Nucleation in bulk deposition occurs near surface imperfections. Steps and kinks are observed for copper on copper [16], gold [22], platinum [23], and graphite [29], Nucleation continues at cathodic overpotentials until the surface is covered. New results indicate that several layers of equally sized nuclei are formed initially whereas crystallites are formed only when the surface concentration of nuclei exceeds a certain limit [11], possibly determined by the surface atom density. Growth proceeds to become three-dimensional, nucleation is then terminated, and crystallites of micron dimensions cover the surface (Fig. 4(a)). If the overpotential is fixed at values small enough to induce bulk nucleation but prevent bulk deposition, the system may enter a state of equilibrium between electrodeposition and -dissolution [11], The amount of metal electrodeposited may thus be controlled with great precision so as to maintain a fraction of the number of metal ions in solution with a corresponding number resting on the surface at small overpotentials.
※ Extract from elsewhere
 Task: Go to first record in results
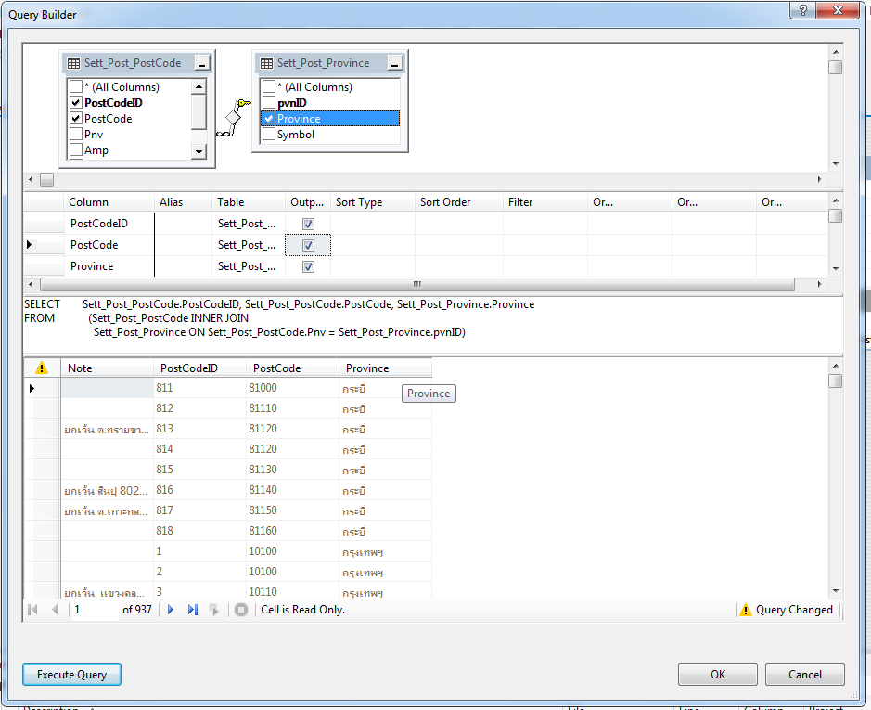click(33, 610)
This situation is established at potentials at the leading edge of the cathodic branch of a cyclic voltammogram [11], By comparing cyclic voltammetry with in-situ STM recorded simultaneously it seems that the cathodic current peak of bulk metal electrodeposition reflects the termination of metal deposition rather than a potential of maximum metal growth [11].
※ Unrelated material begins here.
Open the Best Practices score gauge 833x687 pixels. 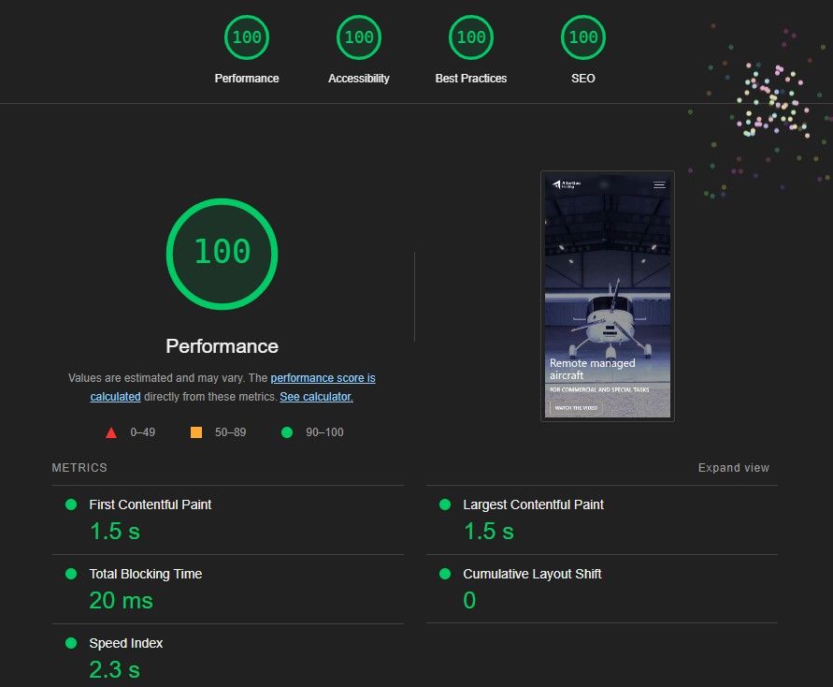471,38
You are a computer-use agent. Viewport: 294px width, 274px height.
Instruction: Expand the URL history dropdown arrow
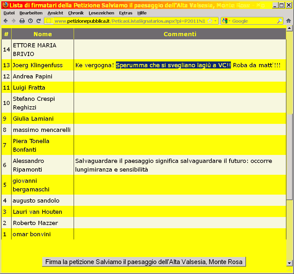(216, 21)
The morphology of the copper deposit has been studied also in the presence of organic additives. Organic additives do not appear in the images but their effect is striking. They adsorb onto defect sites, steps, and kinks, and prevent copper from nucleation at these sites. Copper nucleates in a more random manner and when adequate coverage is reached the copper crystallites merge and form a compact layer

[22]. The overall effect of additives is thus to induce lateral growth (2D), as opposed to island formation by 3D growth which dominates in the absence of additives.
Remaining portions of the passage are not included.